A tumor marker associated with liver and germ-cell cancers.
Alpha-fetoprotein, or AFP, is a protein produced mainly by the liver and the yolk sac before birth. In adults, only small amounts remain in the blood.
As a tumor marker, AFP is measured to help follow certain liver and germ cell conditions. It also has a separate role in pregnancy screening, which is reported differently.
As a tumor marker, AFP is used mainly to monitor people with liver cancer (hepatocellular carcinoma) or certain testicular and ovarian germ cell tumors, alongside imaging and other tests. It is not a general cancer screen for healthy adults.
A mildly raised AFP is often benign and can come from liver inflammation such as hepatitis, or from pregnancy. A high or rising level needs a doctor to interpret it in context.
Aniva reads your result against research-backed ranges, not just the lab's wide normal. The reference shown below is specific to this biomarker.

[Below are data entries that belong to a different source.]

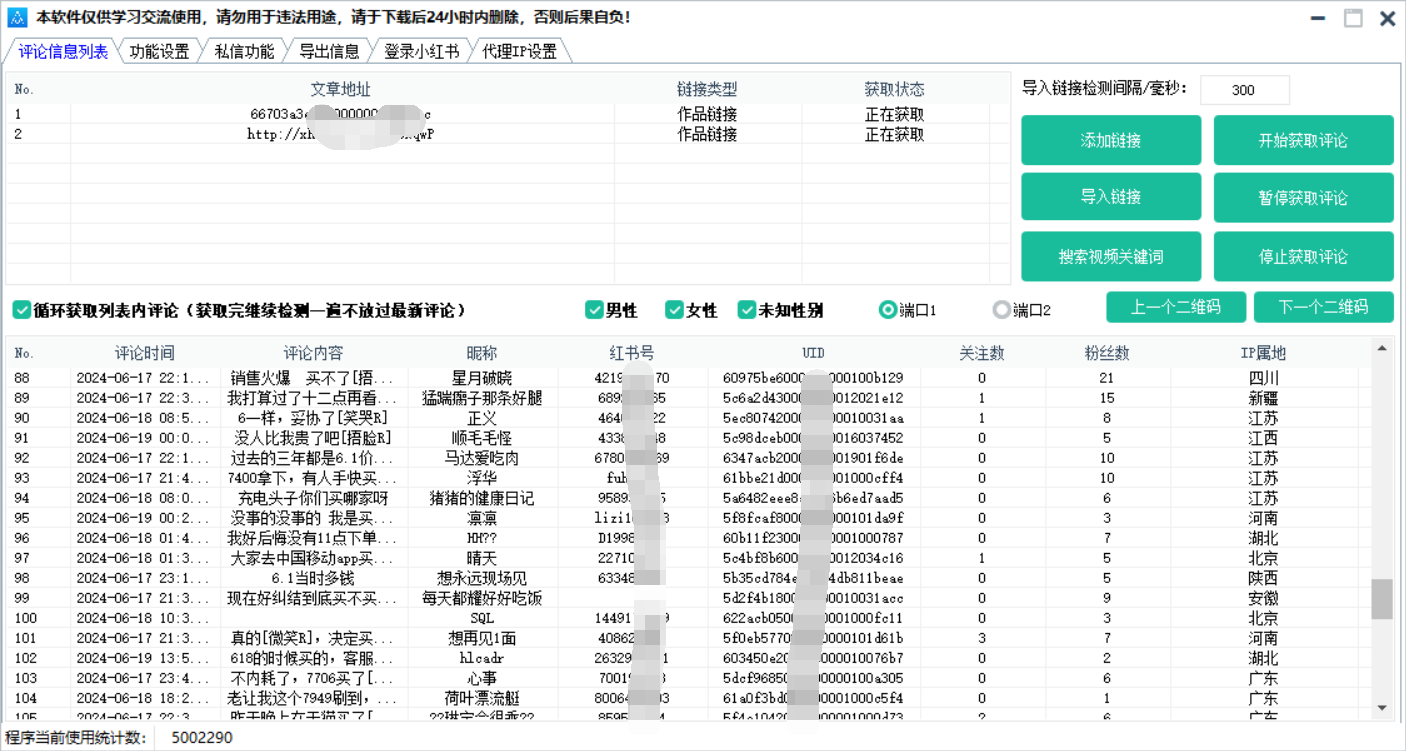Select the 端口2 radio option
The image size is (1406, 751).
tap(1001, 310)
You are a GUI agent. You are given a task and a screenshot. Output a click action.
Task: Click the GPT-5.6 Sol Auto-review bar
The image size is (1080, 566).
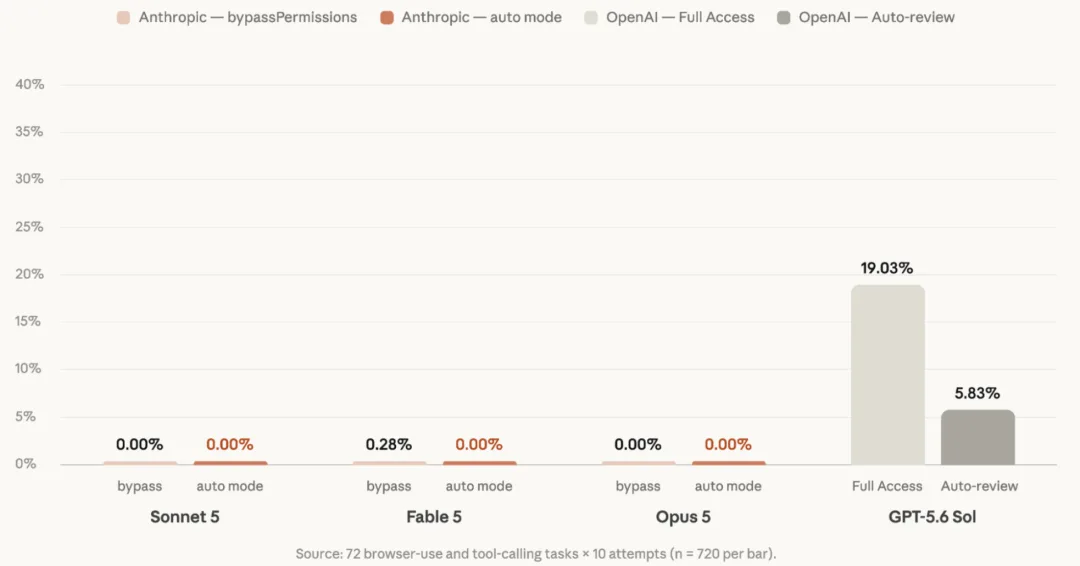[978, 437]
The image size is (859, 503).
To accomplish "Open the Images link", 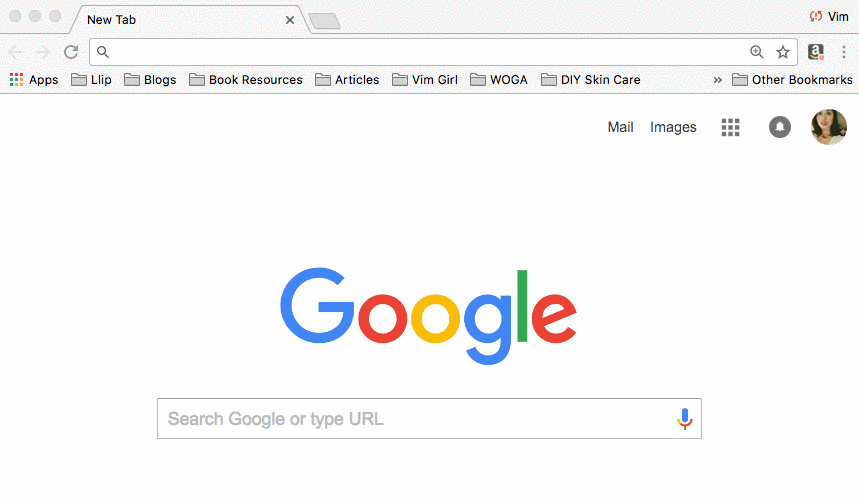I will click(x=673, y=127).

Ranges are guidance only. AFP is an upper-cutoff marker outside pregnancy.
| Group | Common upper guide (SI) |
|---|---|
| Non-pregnant adults | up to about 7 to 10 µg/L (kU/L) |
The upper limit rises a little with age. Aligned to German laboratory practice (DGKL).
Pregnancy raises AFP, so the result is interpreted differently then. Liver inflammation such as hepatitis or cirrhosis can also raise it. Results from different assays are not interchangeable, so follow trends on the same method.
Often read alongside liver function tests and, in the right setting, beta-hCG for germ cell conditions.